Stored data
──────

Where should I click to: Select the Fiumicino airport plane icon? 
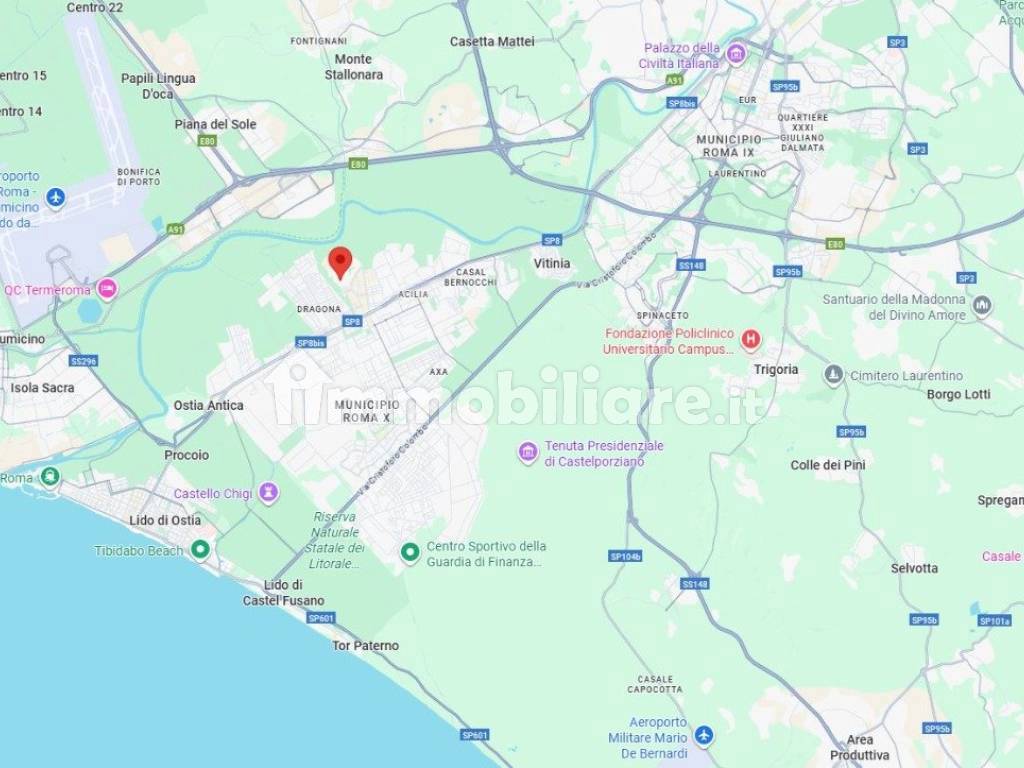click(x=56, y=196)
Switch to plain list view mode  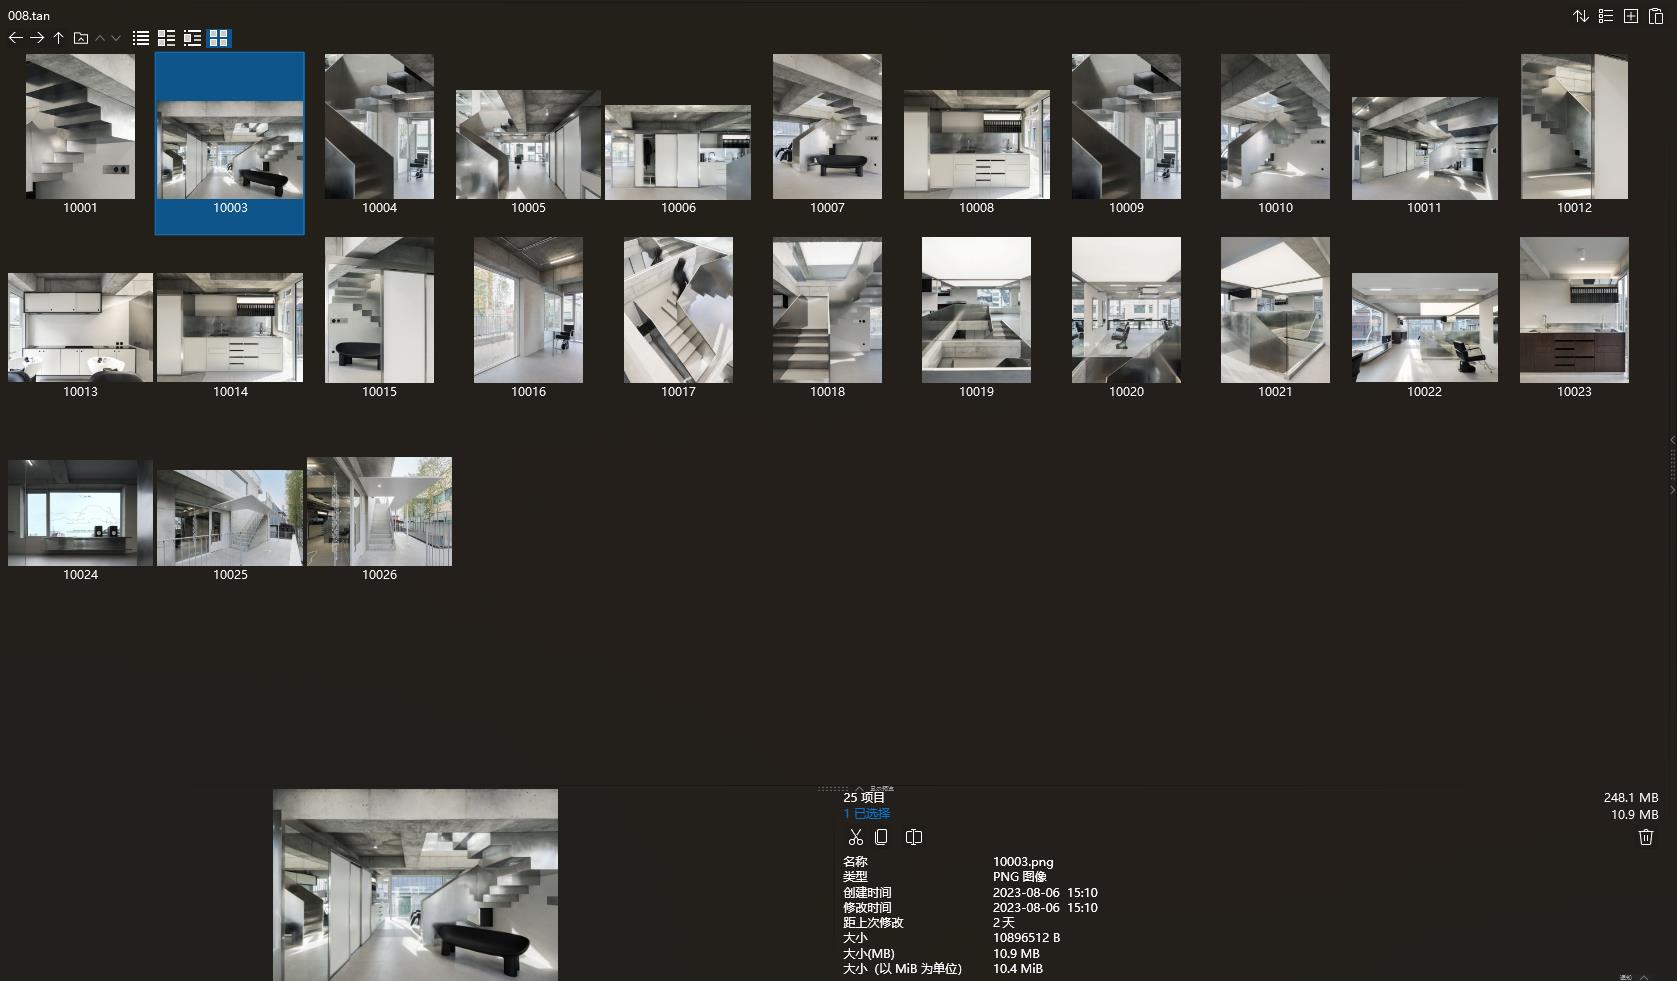141,38
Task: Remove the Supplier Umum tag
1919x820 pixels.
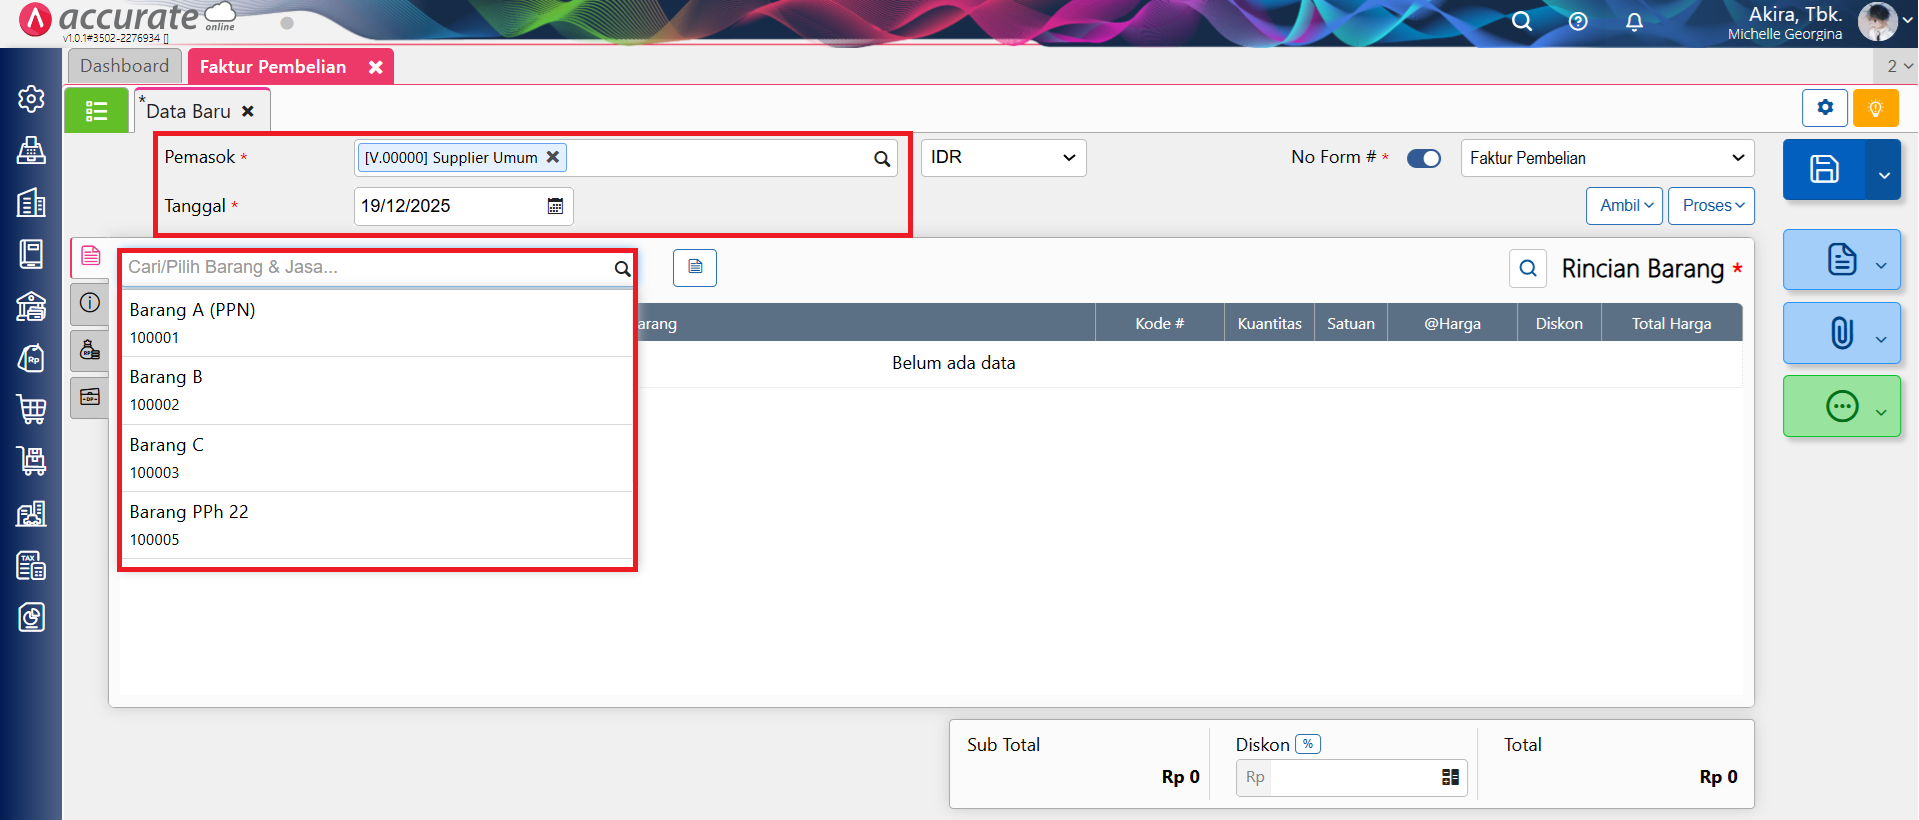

──────

WHAT TO WORK ON: Retype, please, exactly the lines that begin with the one containing "Task: Remove the Supplier Umum tag" and end at the last line of the entries above, both included, leaving out pictures.

WRITTEN SOLUTION:
Task: Remove the Supplier Umum tag
1919x820 pixels.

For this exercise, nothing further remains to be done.